Reproduisez fidèlement l'ensemble des lignes ci-dessous, sans y inclure les images.

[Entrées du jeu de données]
▬▬▬

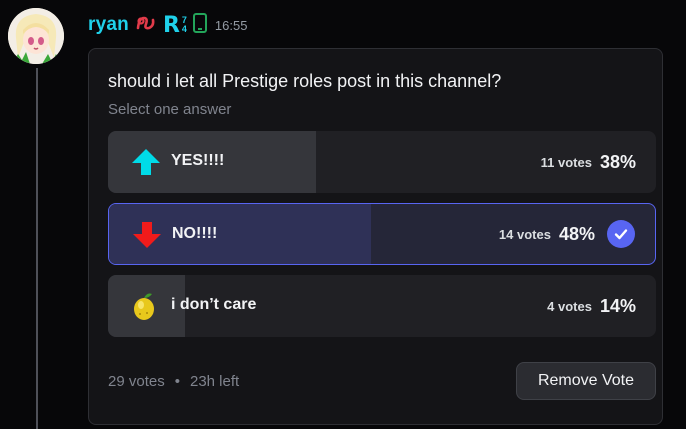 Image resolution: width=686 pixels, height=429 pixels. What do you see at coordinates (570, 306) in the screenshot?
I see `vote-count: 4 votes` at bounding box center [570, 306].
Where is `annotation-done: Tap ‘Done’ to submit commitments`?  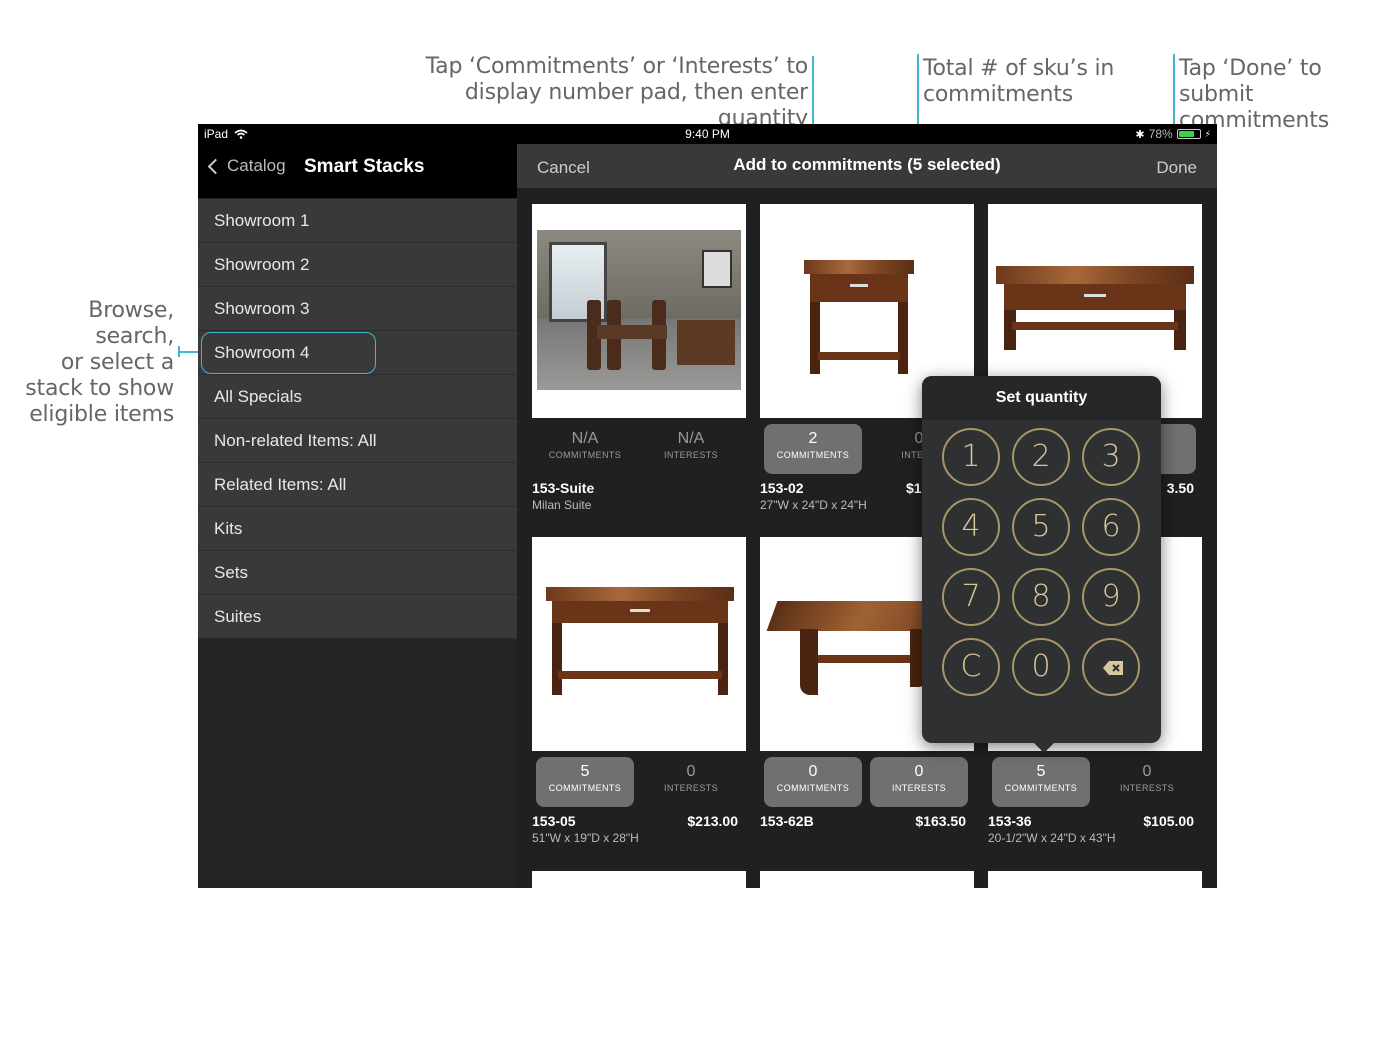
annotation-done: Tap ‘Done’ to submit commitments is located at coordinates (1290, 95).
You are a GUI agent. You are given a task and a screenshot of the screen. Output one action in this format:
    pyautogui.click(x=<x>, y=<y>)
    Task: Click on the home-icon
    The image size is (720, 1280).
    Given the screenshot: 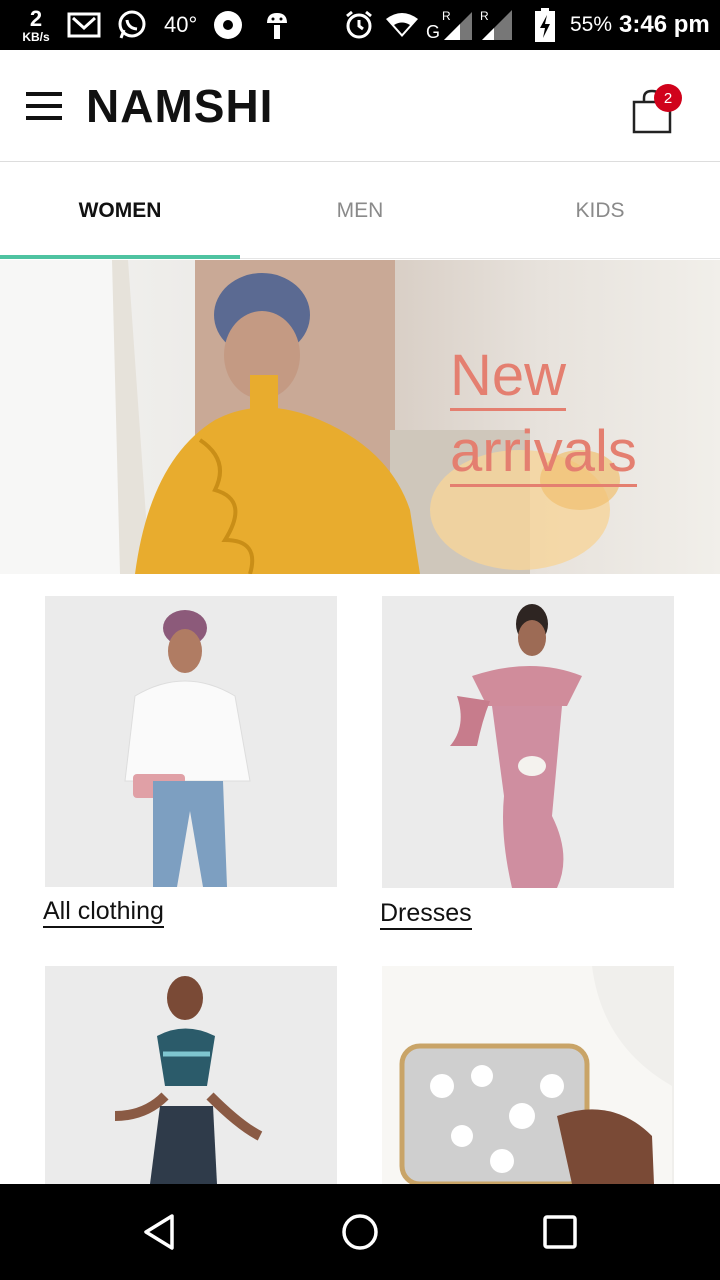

▬▬▬

* **Réponse**:
 Image resolution: width=686 pixels, height=429 pixels. What do you see at coordinates (570, 306) in the screenshot?
I see `vote-count: 4 votes` at bounding box center [570, 306].
Where is `annotation-done: Tap ‘Done’ to submit commitments`?  
annotation-done: Tap ‘Done’ to submit commitments is located at coordinates (1290, 95).
You are a GUI agent. You are given a task and a screenshot of the screen. Output one action in this format:
    pyautogui.click(x=<x>, y=<y>)
    Task: Click on the home-icon
    The image size is (720, 1280).
    Given the screenshot: 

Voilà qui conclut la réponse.